STATED EXERCISE:
Convert these lines to a JSON list of strings, one string per line, omitting any blank lines.

Click-target data:
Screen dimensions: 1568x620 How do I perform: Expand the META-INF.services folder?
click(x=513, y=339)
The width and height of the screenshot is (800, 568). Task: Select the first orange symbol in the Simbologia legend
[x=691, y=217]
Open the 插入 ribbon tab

EXERCISE SOLUTION:
[
  "Screen dimensions: 1568x620 How do I perform: Expand the META-INF.services folder?",
  "click(x=513, y=339)",
  "The width and height of the screenshot is (800, 568). Task: Select the first orange symbol in the Simbologia legend",
  "[x=691, y=217]",
  "Open the 插入 ribbon tab"
]